The only remaining issue to consider is whether there is anything about the nature of our processing that suggests the need for housekeeping on these indexes – and the index on trunc(update_date) is an ideal candidate for consideration.

As we update data, we are going to delete entries from blocks in the left hand end of the index and insert them at the right hand end of the index. Depending on the rate and pattern of updates it is possible that a large number of blocks at the left hand end of the index will become close to empty – this could have a significant impact on the effectiveness of the buffer cache and might encourage us to use the coalesce command or shrink space compact command on the index every few days. (If this sounds familiar, I have written about this particular index in the past.)

Having thought about that, you might then wonder why we have an index on trunc(update_date) at all. A query that tries to find all rows updated on a certain date, or range of dates, may have to jump around all over the table to acquire a lot of data. Who wants to do this, and how often? It’s possible that the index exists for a particular report that runs just once per day – so maybe there is an argument for dropping this index as well.

Conclusion:

It’s very easy to create more indexes than you really need, and indexes can be very expensive to maintain. Sometimes you can spot “obviously” redundant indexes simply by inspecting index names and column names.
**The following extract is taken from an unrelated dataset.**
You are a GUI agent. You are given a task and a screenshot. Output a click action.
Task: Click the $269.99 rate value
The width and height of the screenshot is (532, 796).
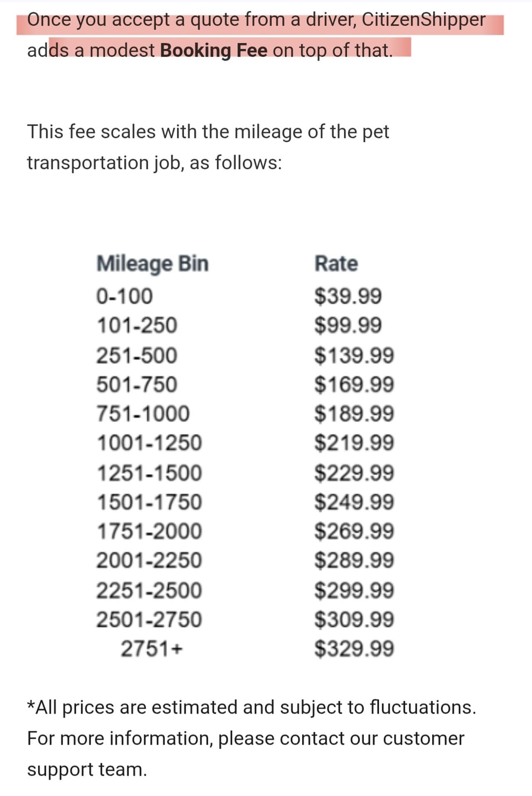pyautogui.click(x=354, y=531)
A few reasonable guesses may allow you to drop some indexes and make others more efficient with a minimum of risk and effort.

Comments (17)

17 Comments »

Jonathan,
Great article. Many data architects / DBAs / developers do not give enough thought to the indexing strategy that is employed until an application is deployed and database performance becomes an issue. Then, they start adding indexes on an ad-hoc basis to solve some particular problem.

I recently came across a database that was over-indexed. You could tell based on naming conventions, which indexes were added after the fact, and usually by what tool (Enterprise Manager – SQL Tuning Advisor). The problem I ran into, was that to make any change (remove / consolidate) indexes was a project on its own. (ie. Set-up a QA database, characterise the performance of the application, fix the indexes, re-characterise the performance to identify negative / positive effects ) Of course you need to get everyone to buy into doing this – Business Analysts, Developers, QA, Product Managers – and until the pain of poor application performance is significant enough, the status quo wins.

Hopefully, as more people read your work, and the works of others in the Oracle community, about how Oracle works, the quality of deployed applications and the databases they run against will get better.

Philip

Comment by Philip Papadopoulos (@pmpapadopoulos) — January 10, 2013 @ 7:02 pm GMT Jan 10,2013 | Reply
- But that is not how it always is?
  Fixing something that was not properly done initially is double (or triple) the work,time and risk of doing things right from the beginning.
  
  Comment by Pablo — January 11, 2013 @ 9:15 am GMT Jan 11,2013 | Reply
Oh man! Can you please send that to the j2ee “expert” con-sultants who developed our POS system?
Let me see:

1- Table TXN_SEARCH, 51 columns

2- Number of indexes on TXN_SEARCH: 50

They: “Nuno, can you check the database? Updating our searches is slow, must be something in your setup! Can you move to RAC?

Me: (after finding the above, slowly reaching for the BIG mattock handle…) Are you people completely insane?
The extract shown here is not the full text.